As for the WinBUGS model above, we will also keep tabs on the proportions of total variance for the random and spatial components:

# Marginal SD of heterogeniety effects
sd_h = Lambda('sd_h', lambda theta=theta: np.std(theta))
# Marginal SD of clustering (spatial) effects
sd_c = Lambda('sd_c', lambda phi=phi: np.std(phi))
# Proportion sptial variance
alpha = Lambda('alpha', lambda sd_h=sd_h,sd_c=sd_c: sd_c/(sd_h+sd_c))

All that remains is to run the two models in their various frameworks and compare to the results presented in Table 5.4 of (2, Banerjee et al.).
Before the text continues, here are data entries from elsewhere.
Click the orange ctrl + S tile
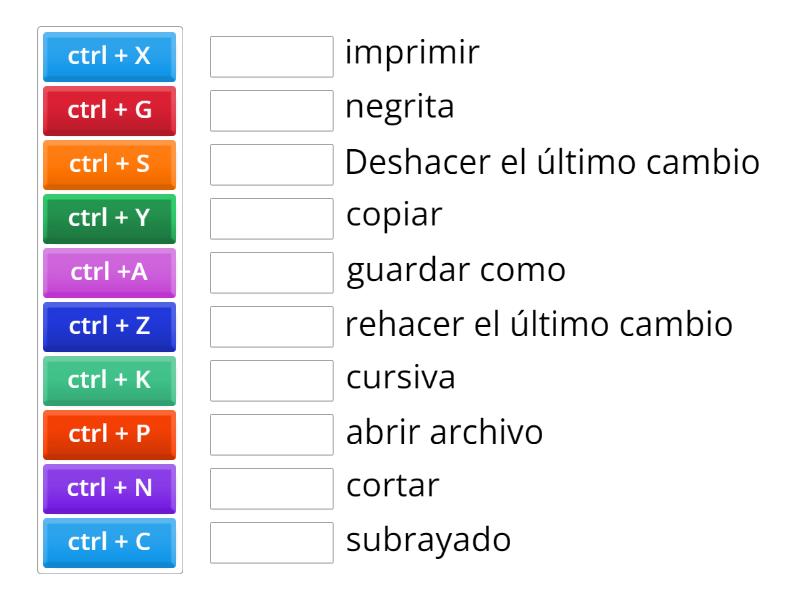Image resolution: width=800 pixels, height=600 pixels. [x=108, y=165]
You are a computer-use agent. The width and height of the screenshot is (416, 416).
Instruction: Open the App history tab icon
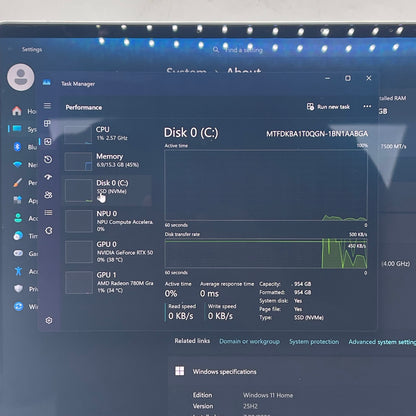point(48,159)
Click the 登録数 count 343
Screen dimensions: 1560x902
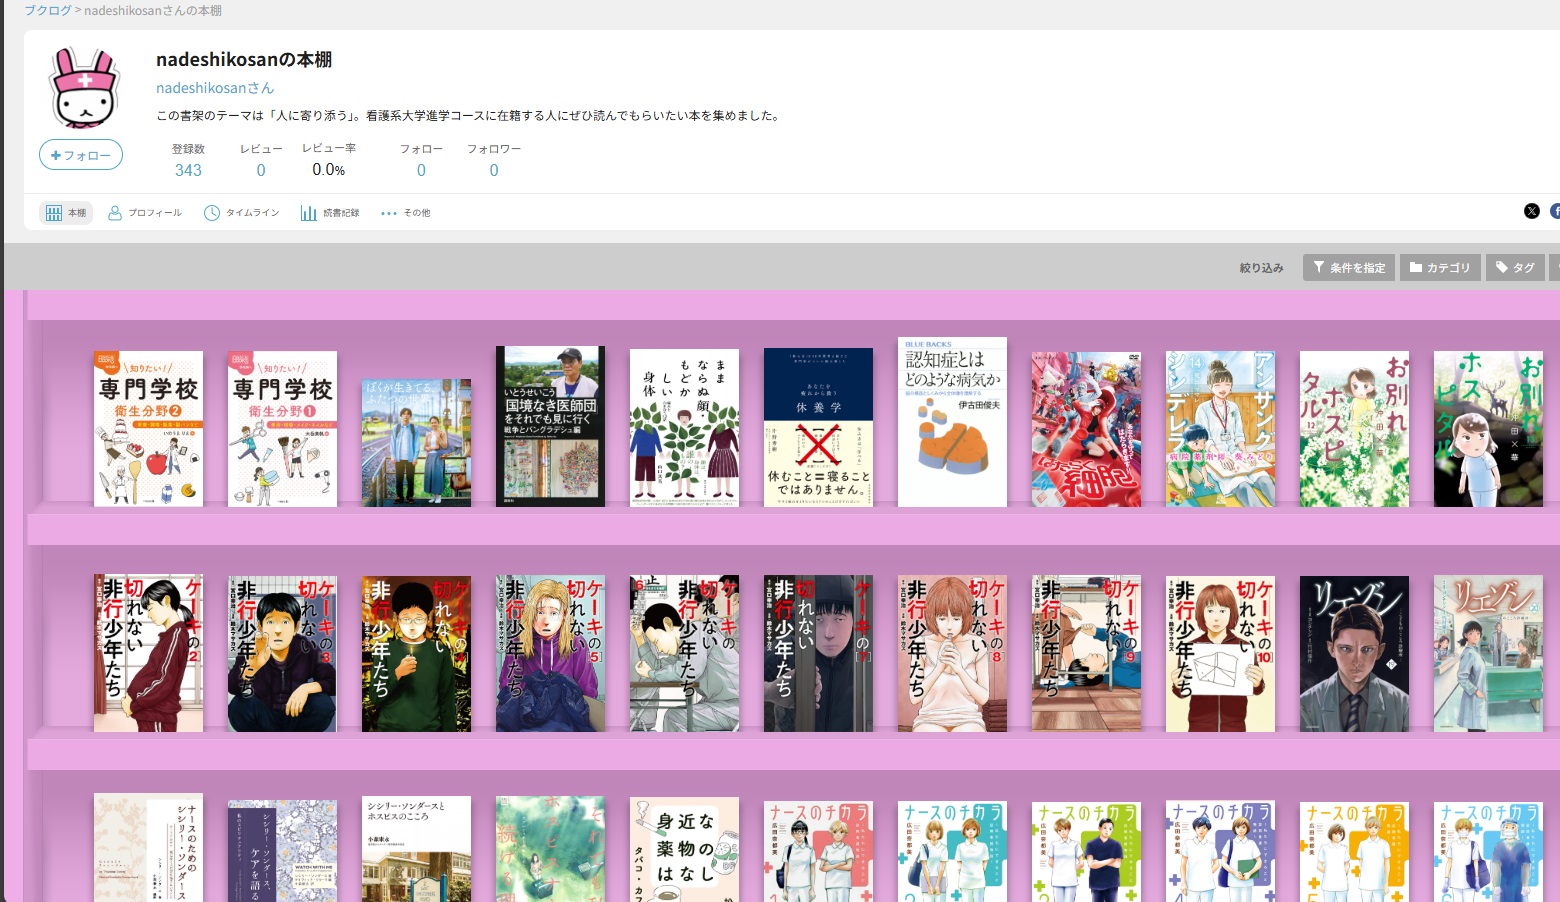point(188,170)
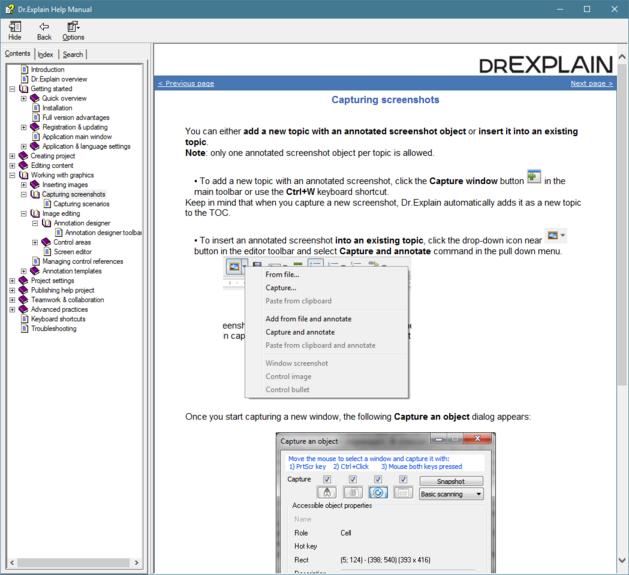
Task: Tick first Capture checkbox in dialog image
Action: 327,480
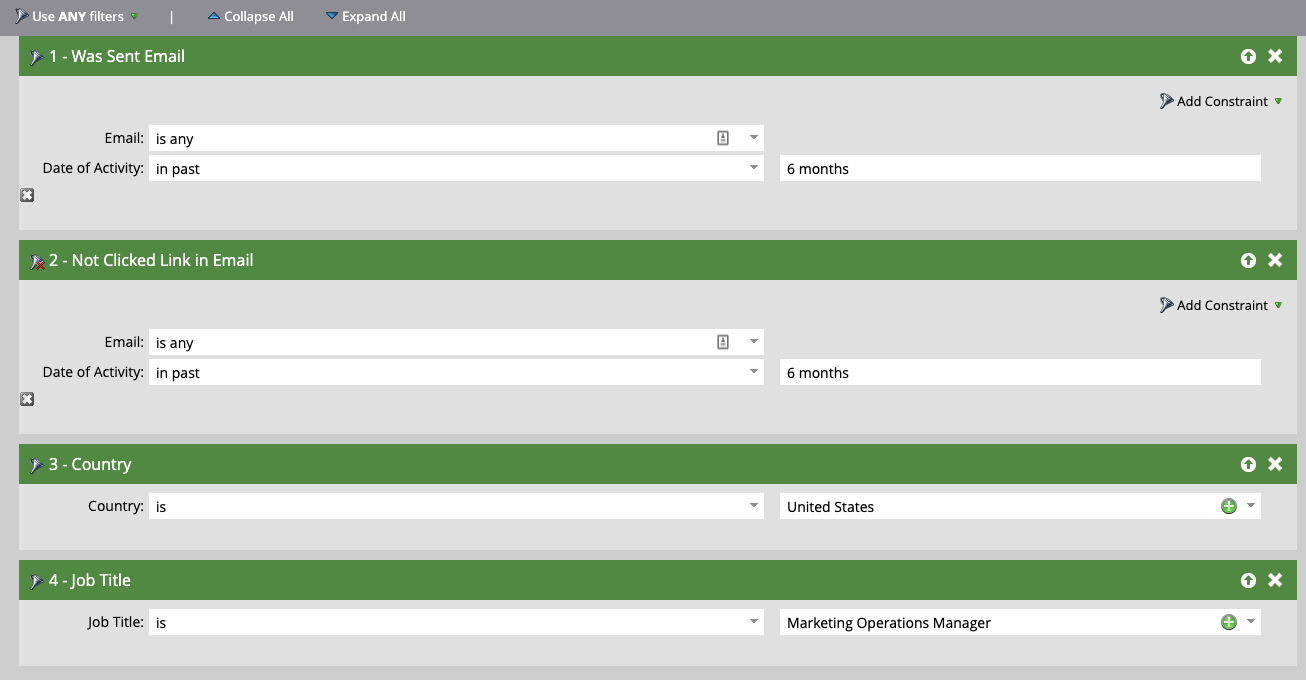
Task: Click Collapse All
Action: (x=250, y=16)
Looks pretty good:

comparison

That is except the spatial precision tau_c is somewhat more precise in PyMC than WinBUGS. However the proportion of spatial variance is almost identical

$$ \alpha_{winbugs} = 0.57 [0.45, 0.67] $$
$$ \alpha_{pymc} = 0.57 [0.49, 0.65] $$
$$ \alpha_{banerjee} = 0.57 [0.46, 0.68] $$

Next up – time!


Bibliography

[1] Kemp I, Boyle P, Smans M, Muir C. Atlas of Cancer in Scotland, 1975–1980: Incidence and Epidemiologic Perspective. IARC Scientific Publication 72. Lyon, France: International Agency for Research on Cancer; 1985.

[2] Banerjee S, Carlin BP, Gelfand AE. Hierarchical Modeling and Analysis for Spatial Data. Boca Raton, FL: Chapman and Hall; 2004.

[3] Bernardinelli L, Clayton D, Montomoli C, Ghislandi M, Songini M. Bayesian estimates of disease maps: how important are priors. Statistics in Medicine 1995;14:2411-31.